Again, in this case, questions 2 and 3 are effectively asking the same thing because we still only have a single predictor variable.

To assess if the model is any good we’ll again use the residual deviance and the residual degrees of freedom.

1 - pchisq(30.437, 33)
[1] 0.5953482
chi2.sf(30.437, 33)
0.5953481872979622

This gives a probability of 0.60. This suggests that this model is actually a reasonably decent one and that the data are pretty well supported by the model. For Poisson models this has an extra interpretation. This can be used to assess whether we have significant over-dispersion in our data.

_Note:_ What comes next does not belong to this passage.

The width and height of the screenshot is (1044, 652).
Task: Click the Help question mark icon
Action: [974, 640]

For a Poisson model to be appropriate we need that the variance of the data to be exactly the same as the mean of the data. Visually, this would correspond to the data spreading out more for higher predicted values of species. However, we don’t want the data to spread out too much. If that happens then a Poisson model wouldn’t be appropriate.

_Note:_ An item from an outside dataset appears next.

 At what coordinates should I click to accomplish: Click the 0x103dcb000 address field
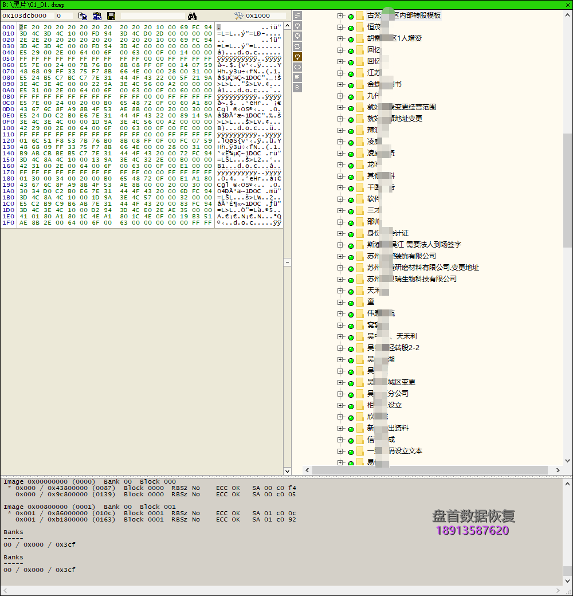(25, 16)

The easy way to check this is to look at the ratio of the residual deviance to the residual degrees of freedom (in this case 0.922). For a Poisson model to be valid, this ratio should be about 1. If the ratio is significantly bigger than 1 then we say that we have over-dispersion in the model and we wouldn’t be able to trust any of the significance testing that we are about to do using a Poisson regression.

Thankfully the probability we have just created (0.60) is exactly the right one we need to look at to assess whether we have significant over-dispersion in our model.

Secondly, to assess whether the overall model, with all of the terms, is better than the null model we’ll look at the difference in deviances and the difference in degrees of freedom:

1 - pchisq(856.899 - 30.437, 34 - 33)
[1] 0
chi2.sf(856.899 - 30.437, 34 - 33)
9.524927068555617e-182

This gives a reported p-value of pretty much zero, which is rather small. So, yes, this model is better than nothing at all and species does appear to change with some of our predictors

Finally, we’ll construct an analysis of deviance table to look at the individual terms:

anova(glm_isl , test = "Chisq")
Analysis of Deviance Table

Model: poisson, link: log

Response: species

Terms added sequentially (first to last)

     Df Deviance Resid. Df Resid. Dev  Pr(>Chi)    
NULL                    34     856.90              
area  1   826.46        33      30.44 < 2.2e-16 ***
---
Signif. codes:  0 '***' 0.001 '**' 0.01 '*' 0.05 '.' 0.1 ' ' 1

The p-value in this table is just as small as we’d expect given our previous result (<2.2e-16 is pretty close to 0), and we have the nice consistent result that area definitely has an effect on species.

As mentioned before, this is not quite possible in Python.

12.7 Exercises

12.7.1 Seat belts

Exercise

Level:

For this exercise we’ll be using the data from data/seatbelts.csv.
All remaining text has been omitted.